02/07/2008 1:00AM

Indian Blessing gets distance test


NEW ORLEANS - Bob Baffert knows a thing or two about shipping 3-year-old fillies to New Orleans. He knows enough that they've named Saturday's Grade 3 stakes the Silverbulletday after the filly he brought to town in 1999 to win the Fair Grounds Oaks.

Although named for his former talent, the $200,000 Silverbulletday, one of six stakes on Saturday's card, is no sure thing for his current protege, Eclipse Award winner Indian Blessing.
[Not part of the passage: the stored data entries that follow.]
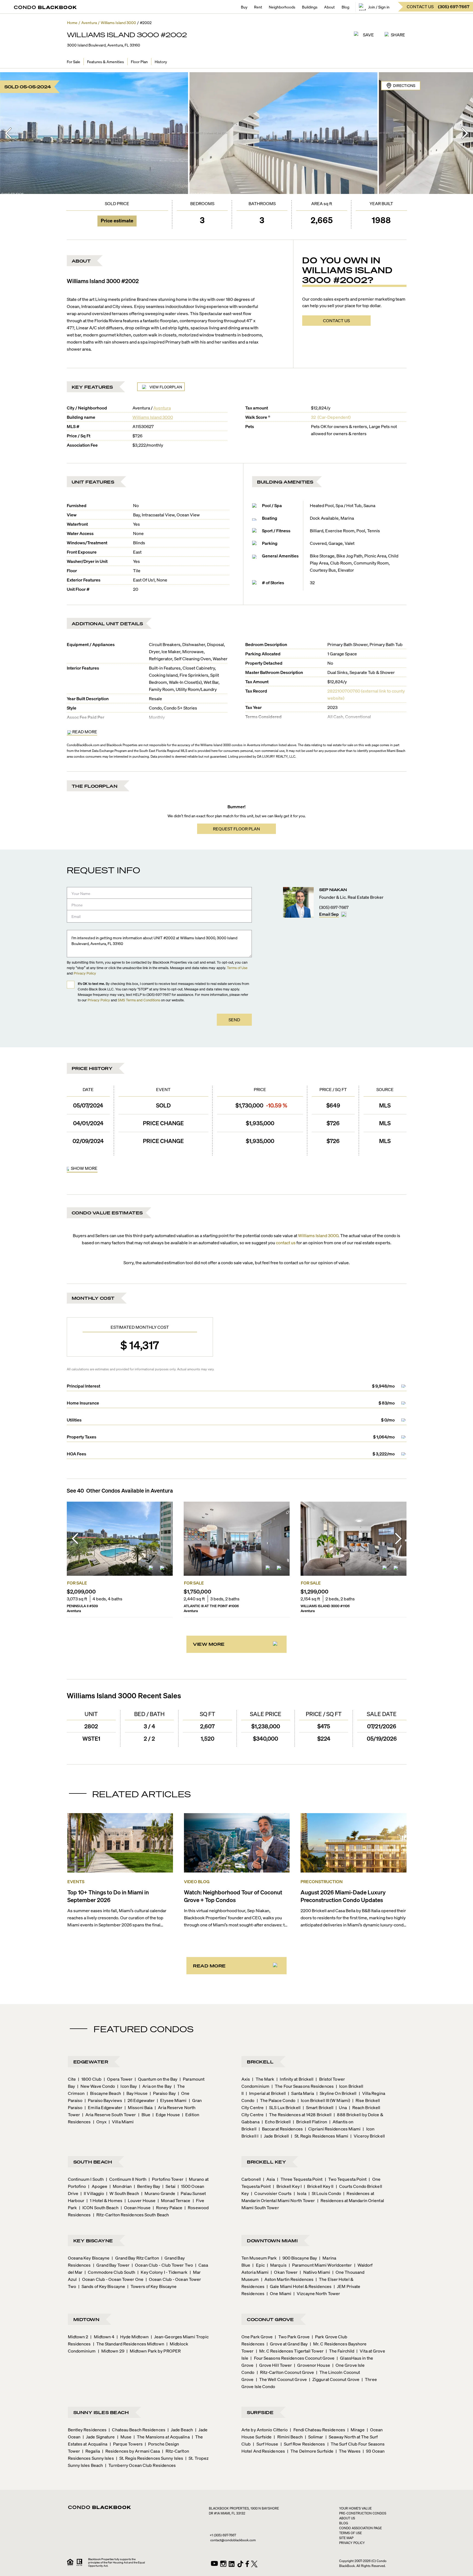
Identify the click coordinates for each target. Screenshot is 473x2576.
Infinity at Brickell (294, 2079)
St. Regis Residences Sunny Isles (149, 2458)
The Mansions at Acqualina (162, 2437)
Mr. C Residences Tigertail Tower (290, 2351)
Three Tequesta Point (299, 2179)
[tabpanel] (236, 1129)
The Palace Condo (276, 2100)
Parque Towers (126, 2444)
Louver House (140, 2200)
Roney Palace (167, 2207)
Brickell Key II (319, 2186)
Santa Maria (301, 2093)
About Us (347, 2518)
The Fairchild (340, 2351)
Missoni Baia (138, 2107)
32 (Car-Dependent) (331, 417)
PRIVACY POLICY (352, 2543)
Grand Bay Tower (111, 2265)
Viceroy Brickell (367, 2136)
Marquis (277, 2265)
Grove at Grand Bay (287, 2344)
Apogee (97, 2186)
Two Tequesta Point (346, 2179)
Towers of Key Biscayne (152, 2286)
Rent (258, 6)
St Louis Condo (324, 2193)
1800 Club (90, 2079)
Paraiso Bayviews (103, 2100)
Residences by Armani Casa (131, 2451)
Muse (124, 2437)
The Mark (263, 2079)
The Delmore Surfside (310, 2451)
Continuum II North (126, 2179)
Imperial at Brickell (266, 2093)
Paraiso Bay (163, 2093)
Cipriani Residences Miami (333, 2129)
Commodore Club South (110, 2272)
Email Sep (329, 914)
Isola (300, 2193)
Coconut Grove (270, 2319)
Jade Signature (99, 2437)
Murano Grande (158, 2193)
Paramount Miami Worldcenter (320, 2265)
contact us (286, 1242)
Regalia (91, 2451)
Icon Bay (127, 2086)
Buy (244, 6)
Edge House (166, 2114)
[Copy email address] (344, 914)
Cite (72, 2079)
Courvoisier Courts (271, 2193)
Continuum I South (86, 2179)
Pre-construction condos (362, 2513)
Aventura (162, 408)
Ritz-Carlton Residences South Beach (131, 2214)
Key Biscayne (93, 2240)
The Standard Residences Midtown (128, 2344)
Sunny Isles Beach (101, 2412)
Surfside (260, 2412)
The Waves (348, 2451)
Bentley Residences (87, 2429)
The race is shaping up as a rematch of the top two finishers in the Breeders' Cup Juvenile Fillies, with runner-up Proud Spell waiting at Fair Grounds for Indian Blessing.

Although Indian Blessing won the Breeders' Cup at this same distance, 1 1/16 miles, Baffert still has questions about her ability around two turns.

"Nobody is totally convinced about her distance limitations," said Baffert. "I'd like to figure it out as quickly as possible."

Indian Blessing arrives unbeaten, a perfect 4 for 4. She was finally challenged last time out as she held on to win the Grade 2 Santa Ynez Stakes by a head at Santa Anita. She set a track record for seven furlongs in that race.

"She went extremely fast and got tired," Baffert said. "She went the first four furlongs in 43 and three-fifths."

With several other speed horses in the Silverbulletday's field of seven, including Delta Downs shipper Miss Missile and Tiffany Lass winner Jolie the Cat, there is the distinct possibility that Indian Blessing will be drawn into a speed duel.

That scenario bodes well for Proud Spell, who finished 3 1/2 lengths in back of Indian Blessing in the Breeders' Cup. In that effort, Indian Blessing was left alone up front on a sloppy track and was able to relax on the lead.

"I think we may be able to sit in the rocking-chair seat," said trainer Larry Jones, referring to the possibility of being able to stalk the leaders.

Proud Spell also has the advantage of training over the track, having arrived at Fair Grounds in mid-December. She has turned in six works over the local surface.

"I keep running into the fastest horse in the country," Jones said. "But I'm sure not going to dodge her. Hey, I was here first."